▶ **TASK TO COMPLETE**: Copying exactly, give the lines in the material below from the one with "Task: Close the sidebar menu with the X icon" to the one with "is (731, 527).", ends included, and nothing besides.

▶ **MATERIAL PROVIDED**:
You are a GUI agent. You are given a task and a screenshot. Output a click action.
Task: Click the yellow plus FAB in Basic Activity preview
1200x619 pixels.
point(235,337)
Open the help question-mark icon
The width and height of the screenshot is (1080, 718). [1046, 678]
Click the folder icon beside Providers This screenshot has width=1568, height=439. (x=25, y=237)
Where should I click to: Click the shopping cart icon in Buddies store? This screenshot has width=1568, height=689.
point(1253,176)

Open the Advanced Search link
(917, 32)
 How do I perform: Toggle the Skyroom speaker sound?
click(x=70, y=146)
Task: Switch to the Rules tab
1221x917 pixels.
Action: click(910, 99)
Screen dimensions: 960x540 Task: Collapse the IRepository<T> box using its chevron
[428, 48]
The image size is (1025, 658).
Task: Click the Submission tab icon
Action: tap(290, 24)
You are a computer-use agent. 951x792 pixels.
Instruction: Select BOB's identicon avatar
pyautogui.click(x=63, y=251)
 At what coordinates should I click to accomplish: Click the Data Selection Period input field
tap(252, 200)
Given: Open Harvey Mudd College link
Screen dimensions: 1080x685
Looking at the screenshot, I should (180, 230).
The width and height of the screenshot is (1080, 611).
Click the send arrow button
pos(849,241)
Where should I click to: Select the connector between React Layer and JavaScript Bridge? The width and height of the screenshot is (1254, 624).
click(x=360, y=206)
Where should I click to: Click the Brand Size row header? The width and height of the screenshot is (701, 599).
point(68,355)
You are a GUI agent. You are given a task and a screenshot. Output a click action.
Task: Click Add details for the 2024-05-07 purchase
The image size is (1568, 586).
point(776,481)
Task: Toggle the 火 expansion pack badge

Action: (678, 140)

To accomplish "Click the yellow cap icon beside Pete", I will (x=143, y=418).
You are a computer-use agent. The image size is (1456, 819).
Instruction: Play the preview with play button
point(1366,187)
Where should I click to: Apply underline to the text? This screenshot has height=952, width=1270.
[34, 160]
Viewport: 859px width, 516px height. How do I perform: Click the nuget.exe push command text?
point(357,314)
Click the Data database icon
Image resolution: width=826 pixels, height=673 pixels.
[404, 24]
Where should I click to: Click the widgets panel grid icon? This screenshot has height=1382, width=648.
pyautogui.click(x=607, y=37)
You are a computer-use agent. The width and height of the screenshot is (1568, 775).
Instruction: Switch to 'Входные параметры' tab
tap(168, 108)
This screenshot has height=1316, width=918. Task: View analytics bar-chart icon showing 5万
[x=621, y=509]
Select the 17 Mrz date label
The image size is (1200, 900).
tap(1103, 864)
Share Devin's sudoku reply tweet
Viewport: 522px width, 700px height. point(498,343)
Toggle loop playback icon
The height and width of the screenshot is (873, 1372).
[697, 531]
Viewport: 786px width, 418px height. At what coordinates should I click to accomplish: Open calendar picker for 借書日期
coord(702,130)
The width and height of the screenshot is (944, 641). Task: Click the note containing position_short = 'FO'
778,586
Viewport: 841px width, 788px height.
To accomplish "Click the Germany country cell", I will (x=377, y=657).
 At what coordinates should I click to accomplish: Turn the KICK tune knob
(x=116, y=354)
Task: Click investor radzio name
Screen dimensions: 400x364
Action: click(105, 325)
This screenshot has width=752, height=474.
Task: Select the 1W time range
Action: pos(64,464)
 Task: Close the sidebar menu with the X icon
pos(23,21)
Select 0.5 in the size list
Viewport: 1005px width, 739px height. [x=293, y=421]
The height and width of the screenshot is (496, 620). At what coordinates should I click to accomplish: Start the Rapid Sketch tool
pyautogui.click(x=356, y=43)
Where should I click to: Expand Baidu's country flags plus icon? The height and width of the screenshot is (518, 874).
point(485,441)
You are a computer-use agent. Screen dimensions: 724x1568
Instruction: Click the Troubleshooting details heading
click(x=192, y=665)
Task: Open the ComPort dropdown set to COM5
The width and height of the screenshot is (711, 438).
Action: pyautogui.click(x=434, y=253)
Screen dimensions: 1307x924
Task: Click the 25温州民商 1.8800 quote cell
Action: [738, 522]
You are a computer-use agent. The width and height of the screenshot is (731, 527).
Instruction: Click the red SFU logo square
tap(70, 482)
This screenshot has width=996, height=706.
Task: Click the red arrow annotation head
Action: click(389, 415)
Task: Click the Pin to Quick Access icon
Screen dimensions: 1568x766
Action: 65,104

▶ **EXERCISE ANSWER**:
 Task: Close the sidebar menu with the X icon
pos(23,21)
Select 0.5 in the size list
Viewport: 1005px width, 739px height. [x=293, y=421]
The height and width of the screenshot is (496, 620). At what coordinates should I click to accomplish: Start the Rapid Sketch tool
pyautogui.click(x=356, y=43)
Where should I click to: Expand Baidu's country flags plus icon? The height and width of the screenshot is (518, 874).
point(485,441)
You are a computer-use agent. Screen dimensions: 724x1568
Instruction: Click the Troubleshooting details heading
click(x=192, y=665)
Task: Open the ComPort dropdown set to COM5
The width and height of the screenshot is (711, 438).
Action: pyautogui.click(x=434, y=253)
Screen dimensions: 1307x924
Task: Click the 25温州民商 1.8800 quote cell
Action: [738, 522]
You are a computer-use agent. The width and height of the screenshot is (731, 527).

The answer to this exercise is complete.